Task description: Here are the records. Write out exactly the lines between the one holding "[Twitter] (152, 1378)" and the one holding "ব্র্যাক (869, 1417)", inclusive.

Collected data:
-=-=-=-=-
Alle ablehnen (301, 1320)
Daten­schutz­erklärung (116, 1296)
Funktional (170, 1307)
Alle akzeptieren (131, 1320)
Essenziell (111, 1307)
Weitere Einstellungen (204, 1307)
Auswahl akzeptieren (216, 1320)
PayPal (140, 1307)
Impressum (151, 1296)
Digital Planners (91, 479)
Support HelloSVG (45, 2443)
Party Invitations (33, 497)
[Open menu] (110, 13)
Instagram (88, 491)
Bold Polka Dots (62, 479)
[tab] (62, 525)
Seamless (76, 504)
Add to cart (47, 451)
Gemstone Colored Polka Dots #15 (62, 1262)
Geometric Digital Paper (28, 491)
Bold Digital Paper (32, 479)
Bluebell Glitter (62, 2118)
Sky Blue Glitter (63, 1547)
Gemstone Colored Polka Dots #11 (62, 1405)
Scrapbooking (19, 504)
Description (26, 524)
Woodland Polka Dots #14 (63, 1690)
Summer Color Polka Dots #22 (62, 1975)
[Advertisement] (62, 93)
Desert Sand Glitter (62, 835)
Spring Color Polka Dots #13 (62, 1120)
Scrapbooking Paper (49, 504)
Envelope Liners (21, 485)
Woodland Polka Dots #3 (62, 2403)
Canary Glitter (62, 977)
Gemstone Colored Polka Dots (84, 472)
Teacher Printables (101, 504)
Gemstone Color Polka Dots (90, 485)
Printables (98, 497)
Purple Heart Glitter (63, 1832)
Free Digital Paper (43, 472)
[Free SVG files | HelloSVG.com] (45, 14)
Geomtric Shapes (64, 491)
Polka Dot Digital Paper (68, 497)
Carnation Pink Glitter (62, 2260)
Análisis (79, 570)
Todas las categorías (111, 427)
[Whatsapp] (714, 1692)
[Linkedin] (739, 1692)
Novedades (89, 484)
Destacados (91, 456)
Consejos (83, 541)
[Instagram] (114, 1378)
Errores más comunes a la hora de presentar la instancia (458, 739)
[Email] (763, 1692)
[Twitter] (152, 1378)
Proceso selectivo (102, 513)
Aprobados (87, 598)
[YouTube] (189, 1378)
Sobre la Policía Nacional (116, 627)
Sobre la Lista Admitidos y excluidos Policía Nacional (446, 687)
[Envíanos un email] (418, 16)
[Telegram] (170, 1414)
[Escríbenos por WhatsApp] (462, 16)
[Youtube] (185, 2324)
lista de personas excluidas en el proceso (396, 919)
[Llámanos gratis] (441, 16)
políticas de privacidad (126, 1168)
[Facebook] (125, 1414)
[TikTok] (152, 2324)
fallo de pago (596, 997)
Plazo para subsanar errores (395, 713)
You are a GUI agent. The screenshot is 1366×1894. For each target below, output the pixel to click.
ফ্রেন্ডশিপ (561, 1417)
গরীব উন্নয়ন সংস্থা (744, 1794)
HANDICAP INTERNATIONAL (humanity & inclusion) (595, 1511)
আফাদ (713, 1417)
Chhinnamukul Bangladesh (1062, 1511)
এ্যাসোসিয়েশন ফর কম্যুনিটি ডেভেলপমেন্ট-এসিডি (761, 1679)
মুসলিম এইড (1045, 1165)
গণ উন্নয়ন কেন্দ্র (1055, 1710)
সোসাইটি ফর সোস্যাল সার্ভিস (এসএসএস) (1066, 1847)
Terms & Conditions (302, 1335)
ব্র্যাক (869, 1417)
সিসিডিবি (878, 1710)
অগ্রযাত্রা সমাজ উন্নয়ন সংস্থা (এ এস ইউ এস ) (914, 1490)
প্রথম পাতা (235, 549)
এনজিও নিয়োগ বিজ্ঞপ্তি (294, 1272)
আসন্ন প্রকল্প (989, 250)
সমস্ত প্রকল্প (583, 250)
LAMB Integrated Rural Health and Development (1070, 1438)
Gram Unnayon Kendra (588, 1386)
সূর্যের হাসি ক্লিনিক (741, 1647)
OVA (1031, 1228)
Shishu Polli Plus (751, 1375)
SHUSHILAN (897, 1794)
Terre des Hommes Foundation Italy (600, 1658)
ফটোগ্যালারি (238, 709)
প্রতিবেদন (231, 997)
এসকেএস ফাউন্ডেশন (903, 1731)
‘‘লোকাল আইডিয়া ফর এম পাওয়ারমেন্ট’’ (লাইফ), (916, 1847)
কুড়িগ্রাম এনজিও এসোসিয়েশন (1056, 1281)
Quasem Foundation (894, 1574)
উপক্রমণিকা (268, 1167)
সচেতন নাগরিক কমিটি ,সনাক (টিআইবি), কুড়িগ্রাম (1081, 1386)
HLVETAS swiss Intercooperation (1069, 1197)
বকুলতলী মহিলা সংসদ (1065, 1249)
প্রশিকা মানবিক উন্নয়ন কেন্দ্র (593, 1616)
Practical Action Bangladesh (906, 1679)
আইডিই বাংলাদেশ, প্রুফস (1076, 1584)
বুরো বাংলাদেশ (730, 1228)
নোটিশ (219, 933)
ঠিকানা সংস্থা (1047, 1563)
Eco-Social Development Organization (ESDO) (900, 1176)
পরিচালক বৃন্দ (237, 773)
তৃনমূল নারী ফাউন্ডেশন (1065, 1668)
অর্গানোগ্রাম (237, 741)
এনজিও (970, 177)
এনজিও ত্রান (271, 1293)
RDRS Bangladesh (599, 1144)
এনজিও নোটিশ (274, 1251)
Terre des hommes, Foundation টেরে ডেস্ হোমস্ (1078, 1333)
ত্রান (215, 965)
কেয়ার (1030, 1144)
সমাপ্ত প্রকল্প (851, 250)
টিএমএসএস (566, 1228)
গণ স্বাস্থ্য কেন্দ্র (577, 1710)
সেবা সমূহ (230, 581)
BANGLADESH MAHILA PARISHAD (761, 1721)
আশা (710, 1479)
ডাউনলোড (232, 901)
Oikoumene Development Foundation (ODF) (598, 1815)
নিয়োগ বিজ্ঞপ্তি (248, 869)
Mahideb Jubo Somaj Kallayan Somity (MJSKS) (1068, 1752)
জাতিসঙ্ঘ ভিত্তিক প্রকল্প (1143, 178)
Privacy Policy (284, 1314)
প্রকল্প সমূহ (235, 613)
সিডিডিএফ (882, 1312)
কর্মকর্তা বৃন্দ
-=-=-=-=-
The answer:
[Twitter] (152, 1378)
Proceso selectivo (102, 513)
Aprobados (87, 598)
[YouTube] (189, 1378)
Sobre la Policía Nacional (116, 627)
Sobre la Lista Admitidos y excluidos Policía Nacional (446, 687)
[Envíanos un email] (418, 16)
[Telegram] (170, 1414)
[Escríbenos por WhatsApp] (462, 16)
[Youtube] (185, 2324)
lista de personas excluidas en el proceso (396, 919)
[Llámanos gratis] (441, 16)
políticas de privacidad (126, 1168)
[Facebook] (125, 1414)
[TikTok] (152, 2324)
fallo de pago (596, 997)
Plazo para subsanar errores (395, 713)
You are a GUI agent. The screenshot is 1366×1894. For each target below, output the pixel to click.
ফ্রেন্ডশিপ (561, 1417)
গরীব উন্নয়ন সংস্থা (744, 1794)
HANDICAP INTERNATIONAL (humanity & inclusion) (595, 1511)
আফাদ (713, 1417)
Chhinnamukul Bangladesh (1062, 1511)
এ্যাসোসিয়েশন ফর কম্যুনিটি ডেভেলপমেন্ট-এসিডি (761, 1679)
মুসলিম এইড (1045, 1165)
গণ উন্নয়ন কেন্দ্র (1055, 1710)
সোসাইটি ফর সোস্যাল সার্ভিস (এসএসএস) (1066, 1847)
Terms & Conditions (302, 1335)
ব্র্যাক (869, 1417)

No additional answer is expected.